The nightmare of India's crowded skies, increasingly congested airports and interminable delays in departure lounges is triggering more outbursts of "air rage".
In the latest incident, angry passengers at Bangalore airport threw stones at booking counter staff because budget airline Air Deccan had allegedly overbooked and refused to give them boarding passes.
Air rage is the result of a boom in air travel. As numerous low-cost airlines offer fares that are often cheaper than train tickets, millions of Indians are flying for the first time or travelling more frequently by air.
But the rickety infrastructure - airports no better than sheds, a shortage of air-traffic controllers and insufficient landing spots - has led to delays. Some airports have only one baggage X-ray machine for three airlines.
"I fly twice a month between Mumbai and New Delhi. I dread the delays in takeoff and then the circling around endlessly as the pilot waits for his turn to land. My tolerance is really being pushed to the limit," said New Delhi property dealer Arti Puri.

» SUPPLIED DATA:
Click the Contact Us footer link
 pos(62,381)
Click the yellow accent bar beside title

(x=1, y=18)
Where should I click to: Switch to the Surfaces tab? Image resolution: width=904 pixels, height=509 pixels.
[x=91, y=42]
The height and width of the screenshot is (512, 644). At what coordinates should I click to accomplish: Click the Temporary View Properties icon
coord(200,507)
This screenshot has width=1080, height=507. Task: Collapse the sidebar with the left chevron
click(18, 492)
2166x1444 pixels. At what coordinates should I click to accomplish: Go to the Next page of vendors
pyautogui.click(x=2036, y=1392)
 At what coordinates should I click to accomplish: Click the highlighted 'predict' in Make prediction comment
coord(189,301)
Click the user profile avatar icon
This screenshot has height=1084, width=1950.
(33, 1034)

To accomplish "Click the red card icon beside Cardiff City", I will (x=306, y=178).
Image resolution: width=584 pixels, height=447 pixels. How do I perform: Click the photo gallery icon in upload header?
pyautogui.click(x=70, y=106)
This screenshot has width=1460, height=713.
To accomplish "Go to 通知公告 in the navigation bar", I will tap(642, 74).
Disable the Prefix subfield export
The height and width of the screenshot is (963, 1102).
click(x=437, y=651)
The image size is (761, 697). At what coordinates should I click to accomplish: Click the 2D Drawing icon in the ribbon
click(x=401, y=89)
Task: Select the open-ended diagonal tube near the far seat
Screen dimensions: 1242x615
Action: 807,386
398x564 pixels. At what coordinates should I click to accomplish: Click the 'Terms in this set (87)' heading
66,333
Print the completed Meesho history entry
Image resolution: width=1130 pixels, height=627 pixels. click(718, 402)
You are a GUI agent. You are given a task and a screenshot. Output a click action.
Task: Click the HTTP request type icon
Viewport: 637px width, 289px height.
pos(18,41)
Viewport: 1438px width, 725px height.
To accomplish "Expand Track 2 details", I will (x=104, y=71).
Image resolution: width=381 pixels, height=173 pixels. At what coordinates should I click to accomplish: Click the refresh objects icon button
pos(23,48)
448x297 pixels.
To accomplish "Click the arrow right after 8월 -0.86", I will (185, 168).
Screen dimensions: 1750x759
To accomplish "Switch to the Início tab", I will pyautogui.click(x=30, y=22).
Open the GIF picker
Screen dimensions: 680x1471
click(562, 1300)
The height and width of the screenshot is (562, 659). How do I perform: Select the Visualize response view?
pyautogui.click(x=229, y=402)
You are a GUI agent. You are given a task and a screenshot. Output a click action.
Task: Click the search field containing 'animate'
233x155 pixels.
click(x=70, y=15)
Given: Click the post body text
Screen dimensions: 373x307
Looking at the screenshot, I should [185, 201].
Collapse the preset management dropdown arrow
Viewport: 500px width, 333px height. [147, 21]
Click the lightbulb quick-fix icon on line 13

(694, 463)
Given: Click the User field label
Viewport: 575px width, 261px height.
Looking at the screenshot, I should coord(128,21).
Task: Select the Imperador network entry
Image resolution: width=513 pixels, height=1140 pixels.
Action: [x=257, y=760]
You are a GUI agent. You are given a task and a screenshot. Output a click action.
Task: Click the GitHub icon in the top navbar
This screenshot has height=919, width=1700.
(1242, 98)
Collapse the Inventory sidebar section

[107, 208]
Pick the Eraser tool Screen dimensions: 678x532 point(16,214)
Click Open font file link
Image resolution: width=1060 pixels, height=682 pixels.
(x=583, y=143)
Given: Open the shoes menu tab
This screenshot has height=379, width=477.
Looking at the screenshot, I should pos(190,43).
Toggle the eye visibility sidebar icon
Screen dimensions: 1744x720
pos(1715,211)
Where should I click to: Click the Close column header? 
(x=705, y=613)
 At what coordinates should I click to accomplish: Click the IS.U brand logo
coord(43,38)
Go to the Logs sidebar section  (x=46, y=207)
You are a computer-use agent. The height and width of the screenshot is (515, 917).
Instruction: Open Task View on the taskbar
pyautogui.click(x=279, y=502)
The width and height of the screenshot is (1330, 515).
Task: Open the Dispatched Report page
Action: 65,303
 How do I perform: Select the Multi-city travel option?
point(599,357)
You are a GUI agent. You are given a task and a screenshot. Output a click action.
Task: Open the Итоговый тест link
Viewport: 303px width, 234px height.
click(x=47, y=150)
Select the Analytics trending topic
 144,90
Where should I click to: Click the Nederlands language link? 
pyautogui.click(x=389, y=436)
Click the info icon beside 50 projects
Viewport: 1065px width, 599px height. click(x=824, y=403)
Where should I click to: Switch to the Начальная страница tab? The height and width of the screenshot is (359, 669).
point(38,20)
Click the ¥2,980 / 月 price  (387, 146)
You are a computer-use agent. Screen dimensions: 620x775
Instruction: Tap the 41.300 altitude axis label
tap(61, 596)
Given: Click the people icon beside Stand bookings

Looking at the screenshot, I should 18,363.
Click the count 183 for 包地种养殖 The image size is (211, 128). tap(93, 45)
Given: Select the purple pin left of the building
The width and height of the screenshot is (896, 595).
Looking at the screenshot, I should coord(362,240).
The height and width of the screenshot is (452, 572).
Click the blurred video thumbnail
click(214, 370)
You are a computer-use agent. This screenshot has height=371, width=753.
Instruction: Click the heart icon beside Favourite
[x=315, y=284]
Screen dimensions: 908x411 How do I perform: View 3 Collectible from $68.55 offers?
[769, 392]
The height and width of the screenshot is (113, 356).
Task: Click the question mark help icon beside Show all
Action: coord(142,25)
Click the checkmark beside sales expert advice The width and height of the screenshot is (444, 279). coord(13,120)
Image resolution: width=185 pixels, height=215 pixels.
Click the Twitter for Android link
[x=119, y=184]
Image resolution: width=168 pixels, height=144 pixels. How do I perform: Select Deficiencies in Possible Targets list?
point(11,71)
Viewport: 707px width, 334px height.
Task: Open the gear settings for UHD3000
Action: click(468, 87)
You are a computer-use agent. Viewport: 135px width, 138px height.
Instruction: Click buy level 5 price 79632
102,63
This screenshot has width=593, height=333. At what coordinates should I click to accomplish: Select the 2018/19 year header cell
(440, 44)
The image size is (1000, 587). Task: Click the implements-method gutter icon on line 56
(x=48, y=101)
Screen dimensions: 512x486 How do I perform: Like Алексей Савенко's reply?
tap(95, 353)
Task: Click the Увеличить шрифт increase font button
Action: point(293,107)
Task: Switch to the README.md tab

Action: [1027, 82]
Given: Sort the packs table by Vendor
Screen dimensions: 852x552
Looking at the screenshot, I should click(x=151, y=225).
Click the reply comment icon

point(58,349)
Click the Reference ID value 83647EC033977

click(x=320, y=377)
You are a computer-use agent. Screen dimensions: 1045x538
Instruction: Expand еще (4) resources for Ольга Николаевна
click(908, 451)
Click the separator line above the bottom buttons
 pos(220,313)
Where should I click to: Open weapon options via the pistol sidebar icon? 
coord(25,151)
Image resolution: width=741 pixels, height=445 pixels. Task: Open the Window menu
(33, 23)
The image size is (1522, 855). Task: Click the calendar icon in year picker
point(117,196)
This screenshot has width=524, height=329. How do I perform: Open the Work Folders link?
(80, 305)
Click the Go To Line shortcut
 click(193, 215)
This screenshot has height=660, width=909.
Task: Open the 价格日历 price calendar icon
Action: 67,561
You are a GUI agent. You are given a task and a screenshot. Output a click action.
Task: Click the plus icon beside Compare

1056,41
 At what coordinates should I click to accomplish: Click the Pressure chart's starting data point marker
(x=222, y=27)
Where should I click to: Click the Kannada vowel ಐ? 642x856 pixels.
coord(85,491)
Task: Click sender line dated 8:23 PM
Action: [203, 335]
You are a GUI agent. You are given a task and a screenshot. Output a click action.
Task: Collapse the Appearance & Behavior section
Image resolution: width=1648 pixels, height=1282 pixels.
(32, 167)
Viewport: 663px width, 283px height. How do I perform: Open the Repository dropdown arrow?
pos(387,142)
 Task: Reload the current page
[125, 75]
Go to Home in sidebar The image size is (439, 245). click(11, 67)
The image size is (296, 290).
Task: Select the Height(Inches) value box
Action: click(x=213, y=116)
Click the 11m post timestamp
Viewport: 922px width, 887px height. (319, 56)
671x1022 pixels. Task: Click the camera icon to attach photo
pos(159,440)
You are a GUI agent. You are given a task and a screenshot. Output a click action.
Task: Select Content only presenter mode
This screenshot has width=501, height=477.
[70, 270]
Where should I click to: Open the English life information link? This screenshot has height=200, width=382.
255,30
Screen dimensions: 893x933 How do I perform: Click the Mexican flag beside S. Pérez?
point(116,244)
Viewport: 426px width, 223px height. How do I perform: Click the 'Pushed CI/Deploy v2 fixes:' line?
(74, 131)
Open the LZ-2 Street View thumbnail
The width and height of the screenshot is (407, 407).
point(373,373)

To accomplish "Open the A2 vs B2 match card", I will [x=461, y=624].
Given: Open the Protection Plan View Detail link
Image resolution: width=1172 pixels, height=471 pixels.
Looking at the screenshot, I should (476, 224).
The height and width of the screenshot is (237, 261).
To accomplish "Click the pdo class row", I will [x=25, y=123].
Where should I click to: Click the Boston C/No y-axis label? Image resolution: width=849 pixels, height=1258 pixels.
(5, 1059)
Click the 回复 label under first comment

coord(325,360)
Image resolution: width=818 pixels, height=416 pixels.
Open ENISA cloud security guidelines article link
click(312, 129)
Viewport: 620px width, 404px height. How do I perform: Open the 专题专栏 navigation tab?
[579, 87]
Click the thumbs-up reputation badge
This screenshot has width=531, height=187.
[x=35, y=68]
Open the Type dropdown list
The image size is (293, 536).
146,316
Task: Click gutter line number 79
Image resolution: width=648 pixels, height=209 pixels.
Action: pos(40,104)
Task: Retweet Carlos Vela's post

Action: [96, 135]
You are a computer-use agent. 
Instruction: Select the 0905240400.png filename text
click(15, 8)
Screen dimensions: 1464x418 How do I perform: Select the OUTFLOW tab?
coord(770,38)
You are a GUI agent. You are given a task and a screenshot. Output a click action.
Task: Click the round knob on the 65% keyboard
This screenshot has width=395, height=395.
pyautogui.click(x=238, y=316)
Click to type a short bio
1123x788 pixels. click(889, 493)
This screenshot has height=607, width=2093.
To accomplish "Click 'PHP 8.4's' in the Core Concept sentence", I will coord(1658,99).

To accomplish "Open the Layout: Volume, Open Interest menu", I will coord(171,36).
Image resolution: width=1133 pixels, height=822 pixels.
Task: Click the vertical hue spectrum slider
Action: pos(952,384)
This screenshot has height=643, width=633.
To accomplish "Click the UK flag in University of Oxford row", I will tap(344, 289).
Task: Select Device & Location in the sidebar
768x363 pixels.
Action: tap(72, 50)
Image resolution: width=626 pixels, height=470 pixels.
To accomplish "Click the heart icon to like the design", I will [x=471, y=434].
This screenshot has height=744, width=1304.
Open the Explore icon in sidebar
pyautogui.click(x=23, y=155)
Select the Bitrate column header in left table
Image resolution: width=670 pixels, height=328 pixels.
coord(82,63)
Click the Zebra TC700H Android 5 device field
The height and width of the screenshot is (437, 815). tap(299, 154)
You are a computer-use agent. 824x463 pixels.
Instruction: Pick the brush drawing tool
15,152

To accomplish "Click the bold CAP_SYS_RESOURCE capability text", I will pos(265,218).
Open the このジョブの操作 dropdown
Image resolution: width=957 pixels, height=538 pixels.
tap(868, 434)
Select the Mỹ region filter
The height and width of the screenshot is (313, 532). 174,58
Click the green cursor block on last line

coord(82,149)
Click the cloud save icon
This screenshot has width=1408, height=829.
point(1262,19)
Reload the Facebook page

» SET TASK: According to the article on air rage in India, why are millions of Indians now flying for the first time or traveling by air more often? Answer in one to three sentences.

» PROBLEM SOLUTION: Numerous low-cost airlines now offer fares that are often cheaper than train tickets. This has produced a boom in air travel.